Exercise instructions
Please transcribe only the lines that run from the line bearing "The image size is (966, 606)." to the end of the entries, keeping both end lines. Skip the pictures.

Records for this exercise Start Marker

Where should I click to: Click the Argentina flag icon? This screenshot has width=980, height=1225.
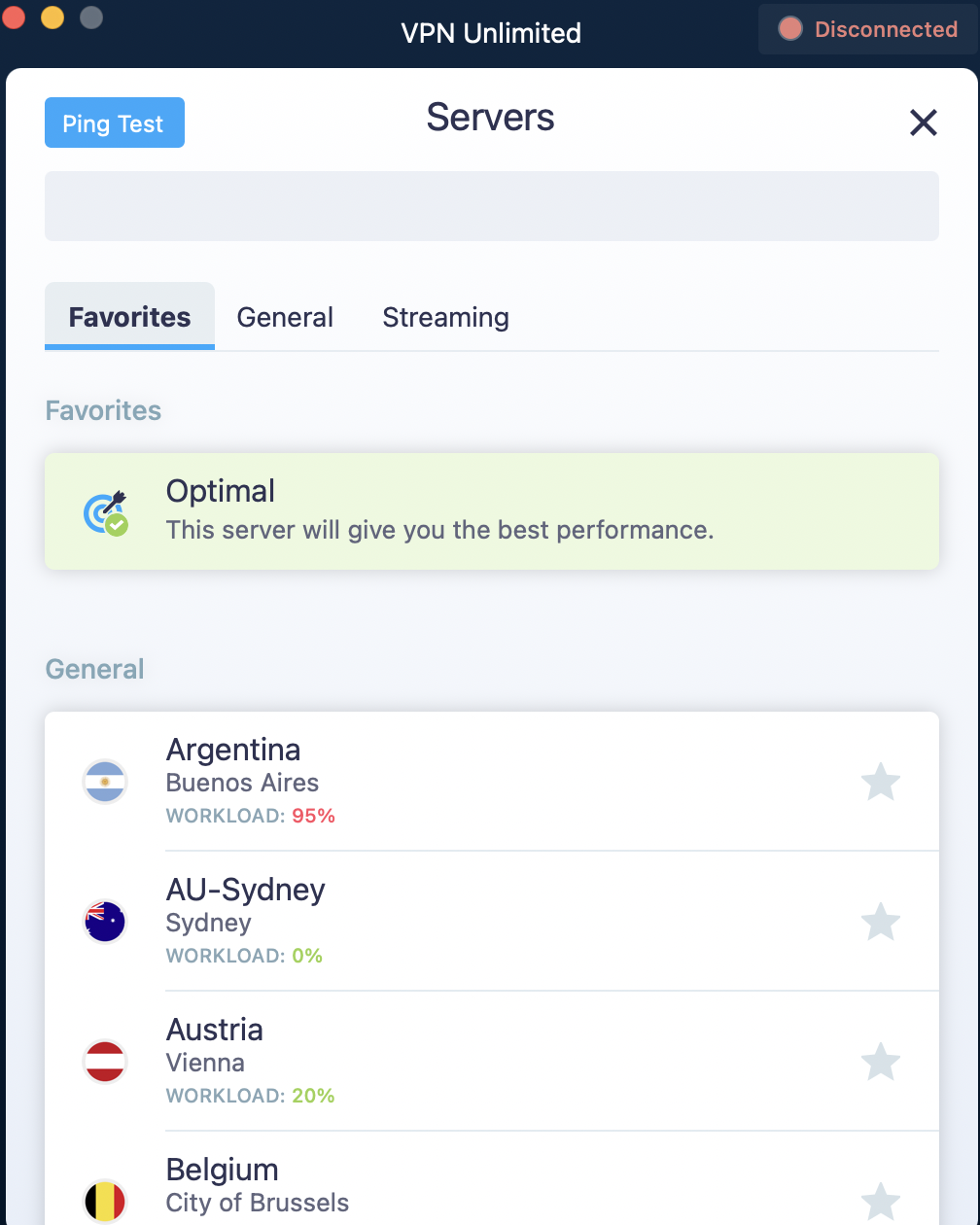click(105, 782)
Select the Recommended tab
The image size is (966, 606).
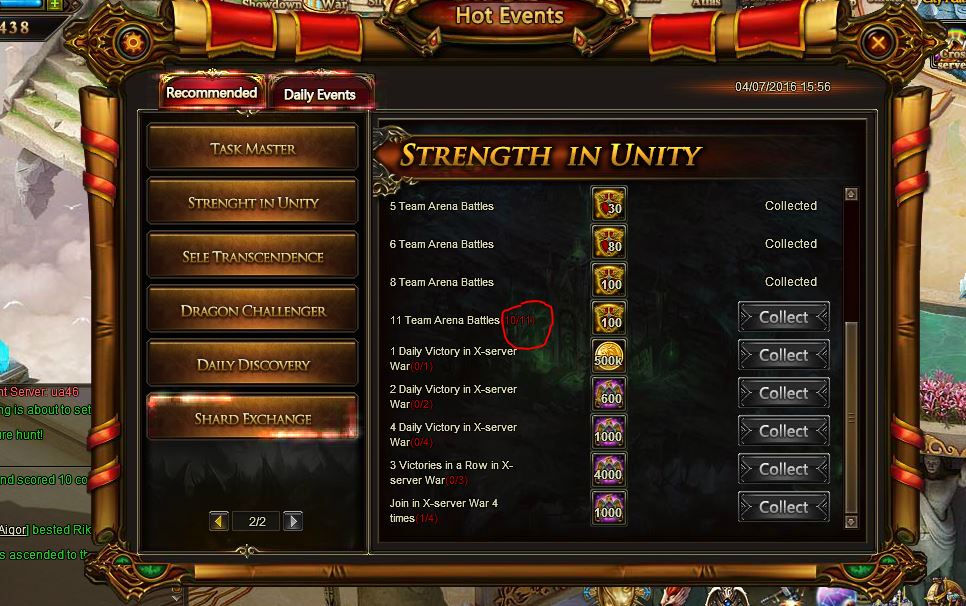(x=212, y=92)
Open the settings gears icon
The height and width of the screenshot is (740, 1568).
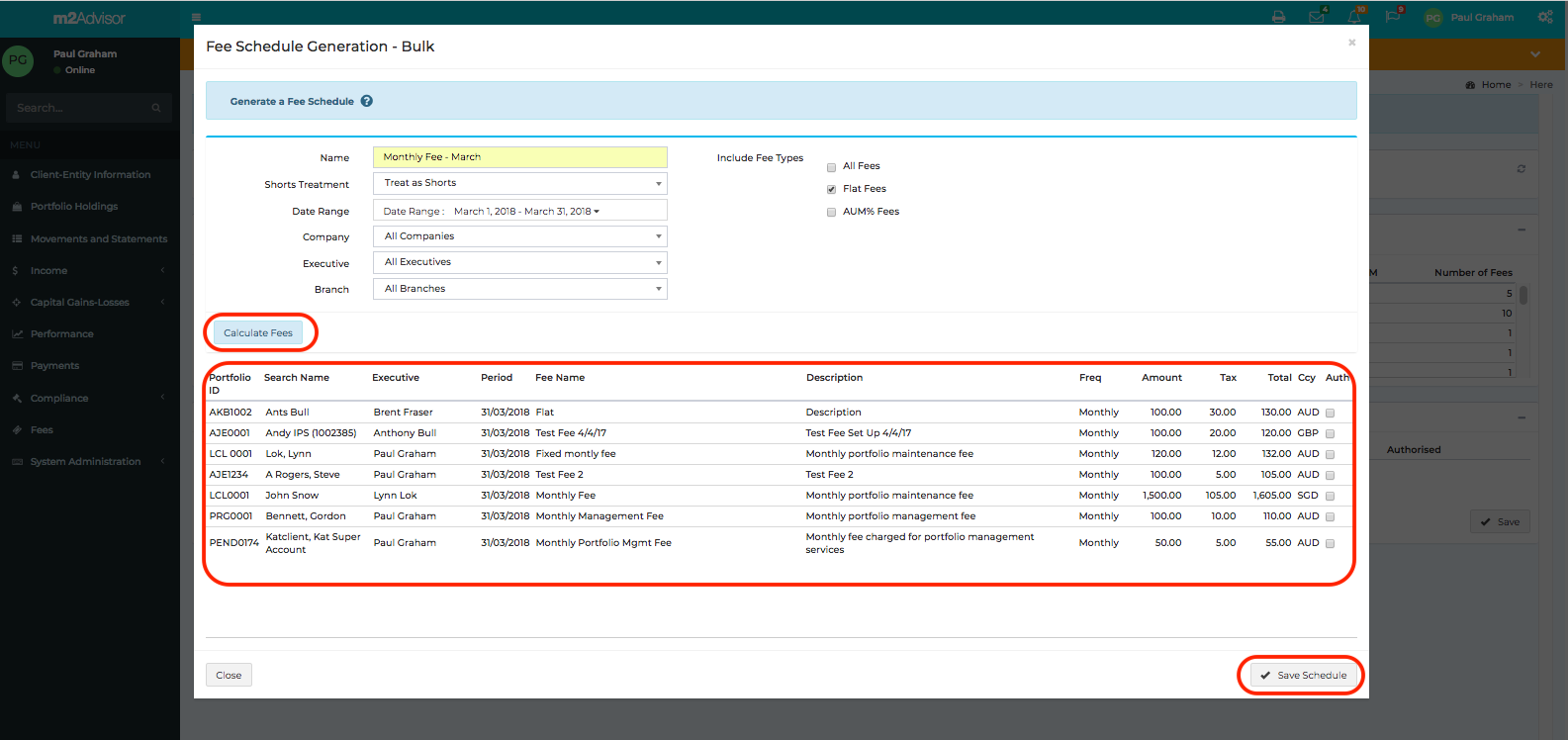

Records for this exercise End Marker

Exercise solution
The image size is (966, 606).
(x=212, y=92)
Open the settings gears icon
The height and width of the screenshot is (740, 1568).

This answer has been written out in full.